Всячески культивировалась острота восприятия жизни, иррационального в ней, ее быстротечности, призрачности, непостижимости. Чего стоит сам по себе видимый, разграфлений, «ясный» мир? Это лишь кубики, которые якобы получают связь и смысл «за пределами видимости», благодаря близости «конца истории», близости смерти! В «Недрах» юные герои Варенька и Костя совершают поэтичнейшую прогулку, время от времени вспоминая, что где-то умирает, сходит под вечны своды бабушка. В романе «Валя», где героиня вообще живет лишь в памяти ее мужа архитектора Дивеева, где она же, ушедшая из жизни, становится объектом подражания для театральной хищницы Натальи Львовны Добычиной, делающейся «похожей» на Валю, смерть выступает «декоратором» ярких кулис, «режиссером» всех переживаний. Смерть словно подсказывает Дивееву слова утешения:
Молодого, былого
нет давно и меня…
…Если реальный человек — былой центр вещного мира — это в сущности скучный буржуазный истукан, купец Чинников, ходячая маска, то… долой этого «реального человека», с его чревоугодием, с описаниями его варварского преуспевания! Вытолкнуть его! Ему нет места даже — это одна из установок множества течений в символизме — в облагороженной вымыслом действительности. Идеализм символистов был воинствующий.

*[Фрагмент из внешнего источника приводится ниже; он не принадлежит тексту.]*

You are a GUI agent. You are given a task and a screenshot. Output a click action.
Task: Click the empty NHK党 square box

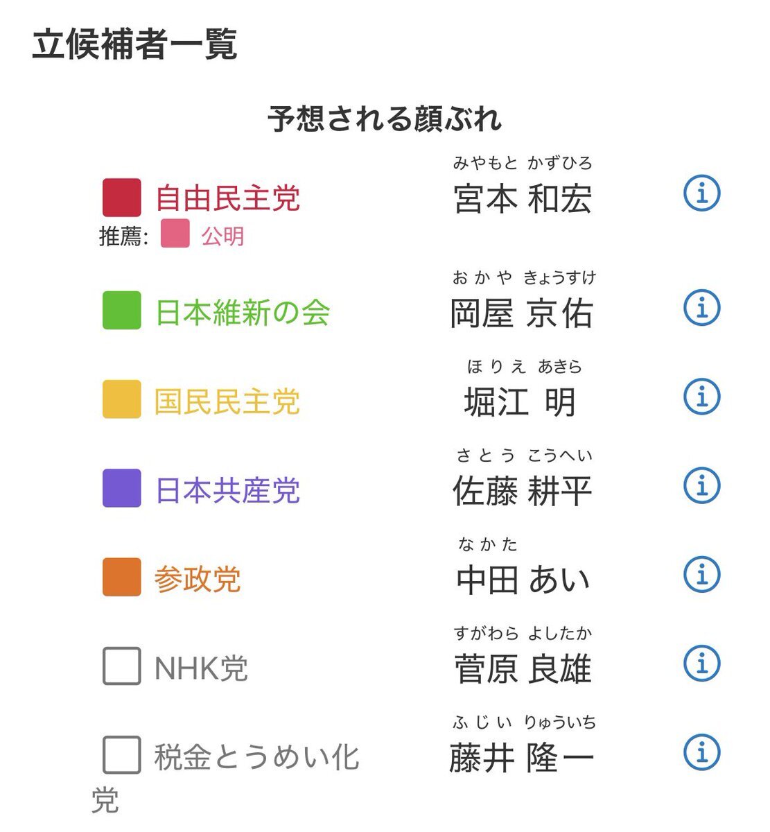[x=122, y=666]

Однако, отдавая дань символизму, Сергеев-Ценский, в силу своего реалистического мировидения, не мог не обнаружить социального понимания действительности.
* * *
В мае 1906 года Л. Н. Толстой записал в дневнике: «Старый порядок проходит, и терпеливость русского народа проходит, а что выйдет — неизвестно».
Годы творческой зрелости Сергеева-Ценского — время создания романа «Бабаев» (1907), поэмы «Печаль полей» (1909), повести «Медвежонок» (1912), романа «Валя» (1914), открывшего серию романов «Преображение России», — совпали с эпохой, трудной для здорового таланта реалиста, не надломленного — при всей чуткости к плодотворному в исканиях новейших течений! — верного реалистической традиции, гуманизму классической эпохи. Таланту, менее твердо стоящему на почве реализма, надломиться, извратить представление о народности в эти годы было чрезвычайно легко.

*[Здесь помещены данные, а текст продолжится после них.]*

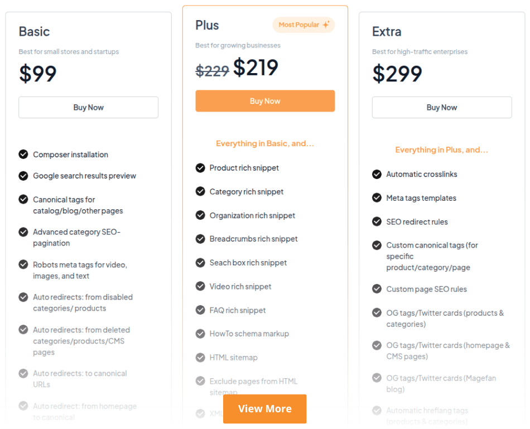Click the grayed checkmark beside HTML sitemap
Image resolution: width=530 pixels, height=429 pixels.
coord(200,358)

Что оказывалось порой в центре внимания читающей публики, как воплощение народности, как «голос земли»? Сергеев-Ценский не мог, конечно, не заметить запестревшую именно в 1909 году (когда он создавал свою «Печаль полей») на петербургской литературной улице очередную новинку — повесть о хлыстах Пимена Карпова «Пламень». Словно бычий красный язык — изгибающаяся полоса пламени на обложке, овал из терниев, в которых «завязли» нагие фигуры исступленных отроков и отроковиц… С первой же страницы надвигались на читателя картонные кошмары радений «сатанаилов», окружавших беснующуюся девицу Неонилу. Автор — расчетливый курянин из города Рыльска — казалось, грозно ополчился против премудрой петербургской интеллигенции. Однако в салоне Д. С. Мережковского и З. Н. Гиппиус, как и в башне «литературного колдуна» Вяч. Иванова, были давно готовы «ниши», пустые до времени, для подобных «экспертов» по народной душе, косноязычных вещателей, ряженных под старинку. Для «мужичков», наделенных пороками вкривь и вкось обличаемого ими города! О «Пламени» много и всерьез писали мудрейшие «простаки» — Д. Мережковский, В. Розанов, Д. Философов — увидевшие в нем едва ли не слово самой Руси.